Neural Time-Reversed Generalized Riccati Equation
This addresses the computational inefficiency of traditional Hamiltonian methods in optimal control, offering a more practical solution for applications in robotics, finance, and engineering, though it appears incremental as it builds on existing neural and LQ problem concepts.
The paper tackles the challenge of solving optimal control problems without relying on forward-backward algorithms by introducing a neural-based approach that works forward-in-time, using neural networks for state dynamics and costate estimation with a novel local policy called the time-reversed generalized Riccati equation, supported by experimental results from various case studies.

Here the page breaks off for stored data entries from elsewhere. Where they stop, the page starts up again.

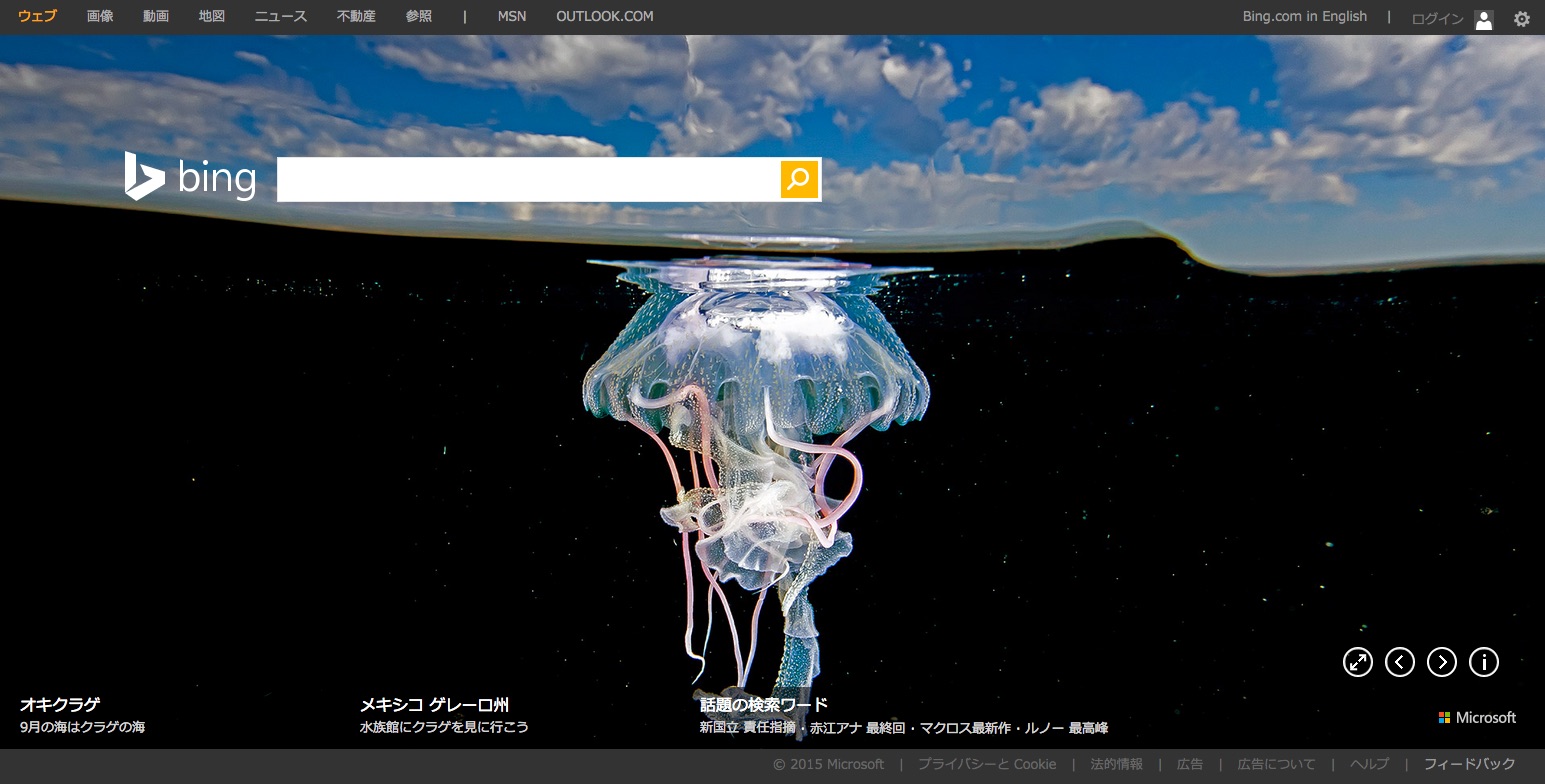Click the Microsoft logo
This screenshot has width=1545, height=784.
pos(1477,717)
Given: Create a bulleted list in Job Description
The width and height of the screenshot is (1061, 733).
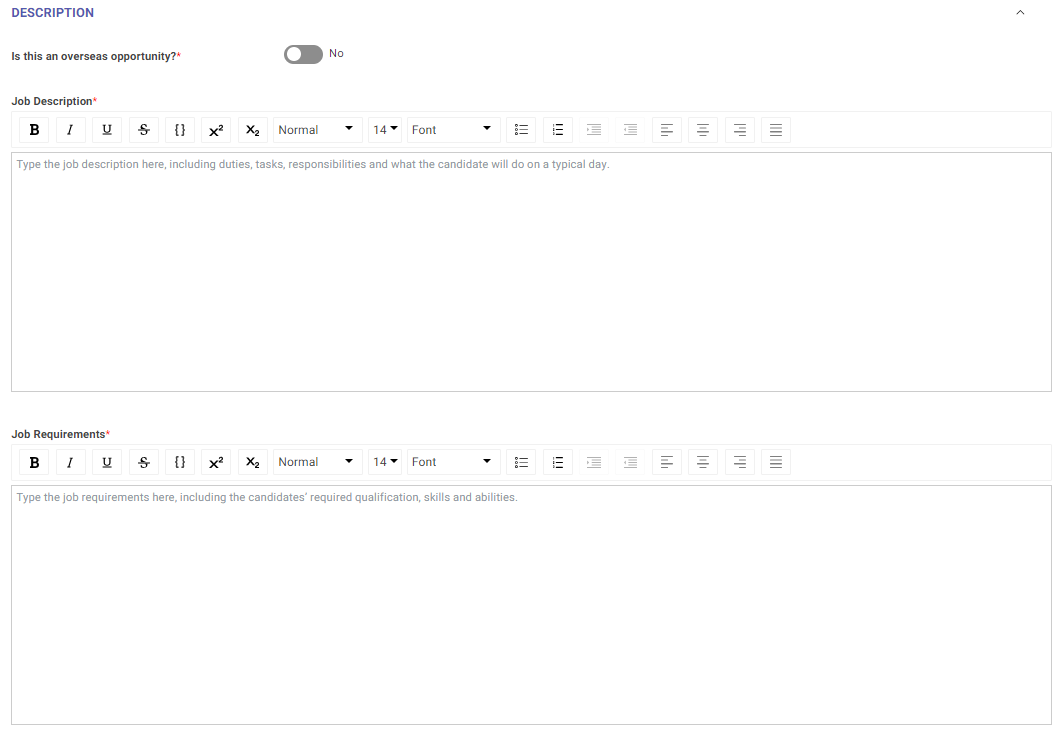Looking at the screenshot, I should pyautogui.click(x=521, y=129).
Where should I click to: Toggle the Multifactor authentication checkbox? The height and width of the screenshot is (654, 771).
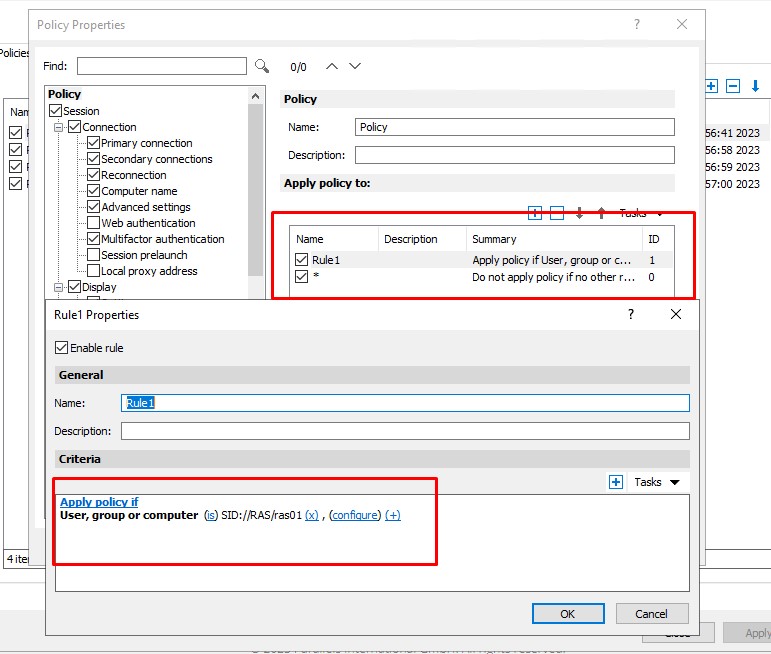point(93,239)
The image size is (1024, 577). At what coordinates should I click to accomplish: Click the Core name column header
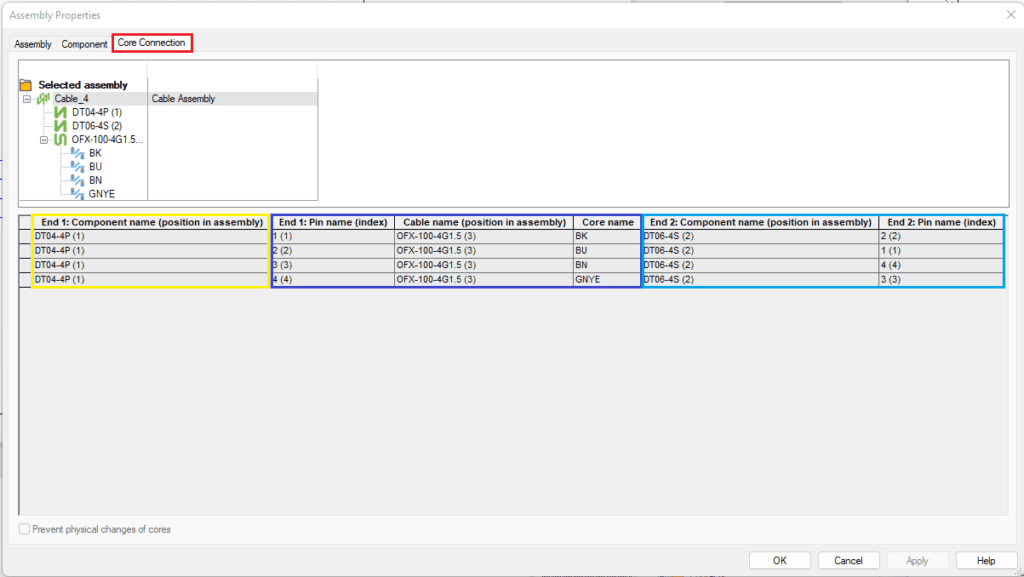point(607,222)
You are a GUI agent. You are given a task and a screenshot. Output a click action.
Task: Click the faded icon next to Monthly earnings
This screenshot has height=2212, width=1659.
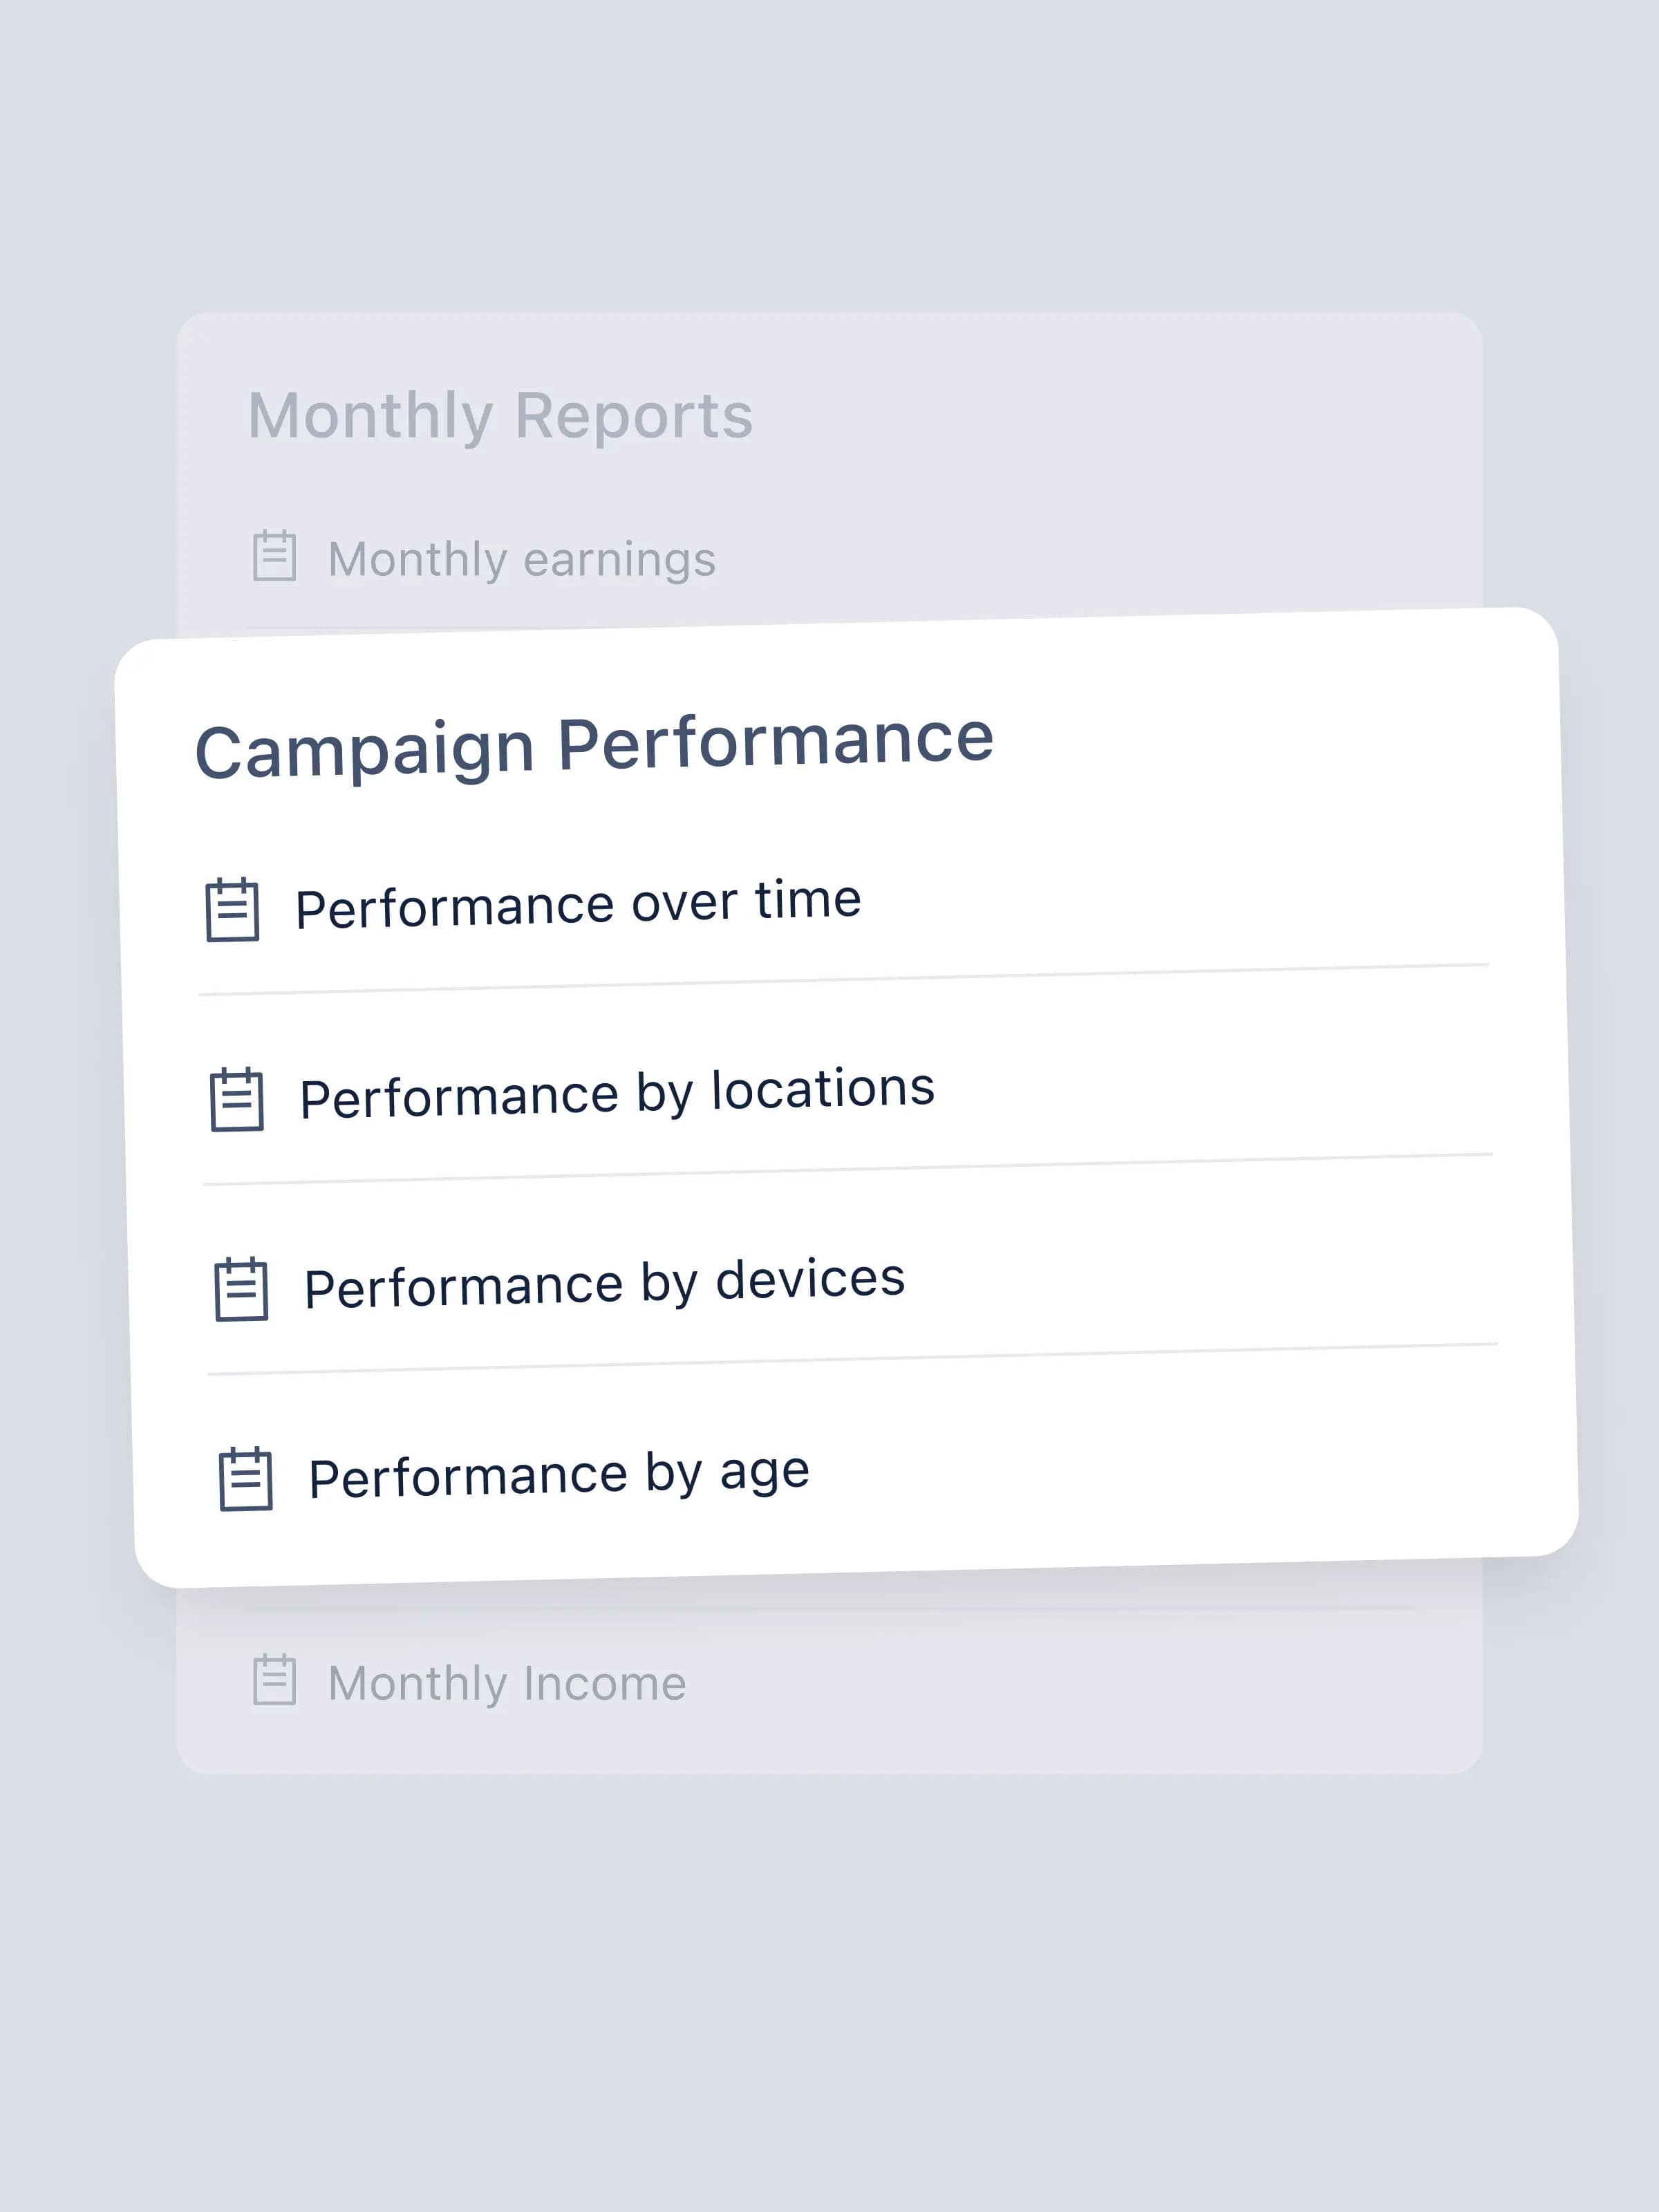point(274,556)
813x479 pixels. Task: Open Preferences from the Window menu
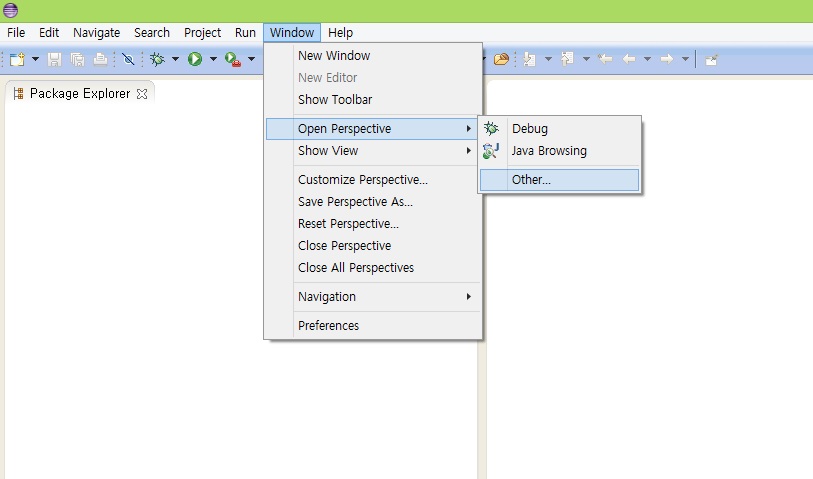(328, 325)
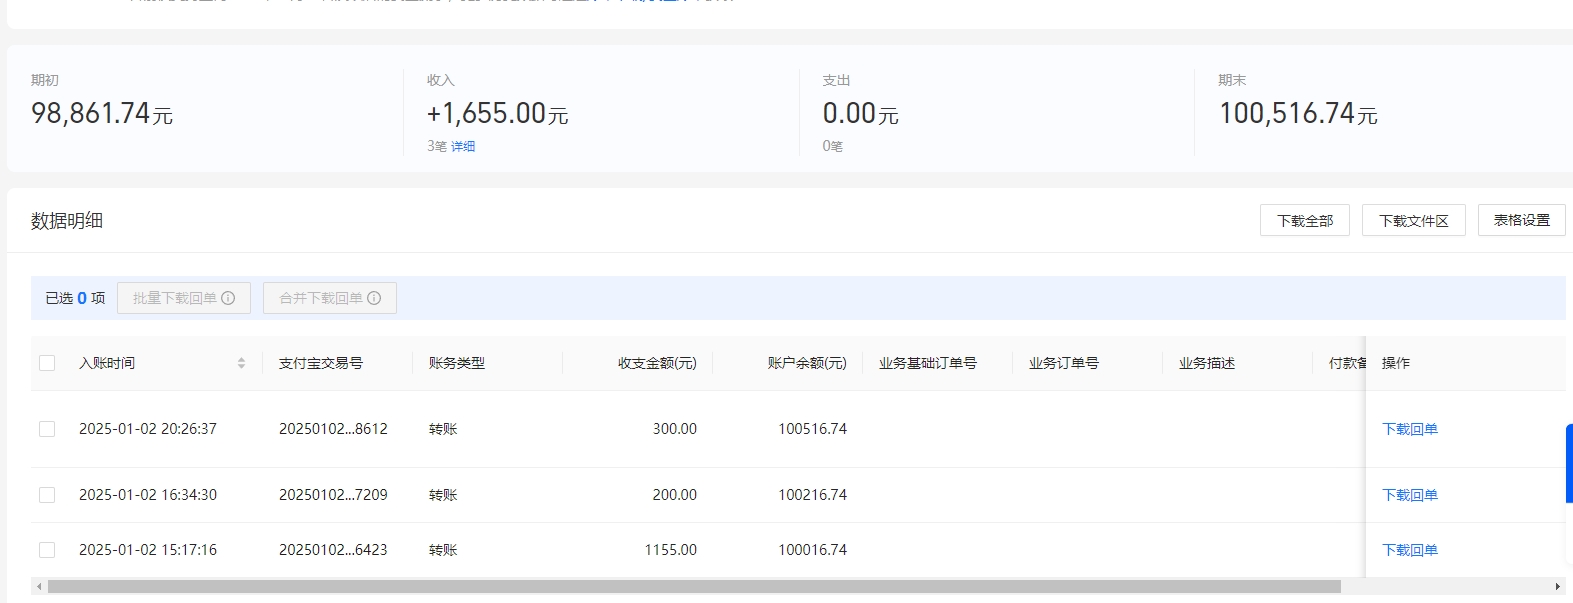Open 下载文件区

click(x=1413, y=220)
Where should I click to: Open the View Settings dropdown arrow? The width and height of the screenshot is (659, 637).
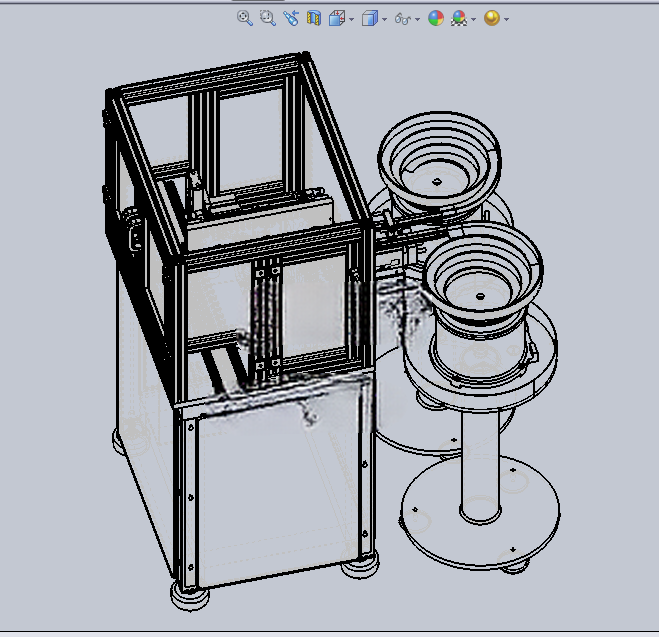(x=506, y=19)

Optimal control deals with optimization problems in which variables steer a dynamical system, and its outcome contributes to the objective function. Two classical approaches to solving these problems are Dynamic Programming and the Pontryagin Maximum Principle. In both approaches, Hamiltonian equations offer an interpretation of optimality through auxiliary variables known as costates. However, Hamiltonian equations are rarely used due to their reliance on forward-backward algorithms across the entire temporal domain. This paper introduces a novel neural-based approach to optimal control, with the aim of working forward-in-time. Neural networks are employed not only for implementing state dynamics but also for estimating costate variables. The parameters of the latter network are determined at each time step using a newly introduced local policy referred to as the time-reversed generalized Riccati equation. This policy is inspired by a result discussed in the Linear Quadratic (LQ) problem, which we conjecture stabilizes state dynamics. We support this conjecture by discussing experimental results from a range of optimal control case studies.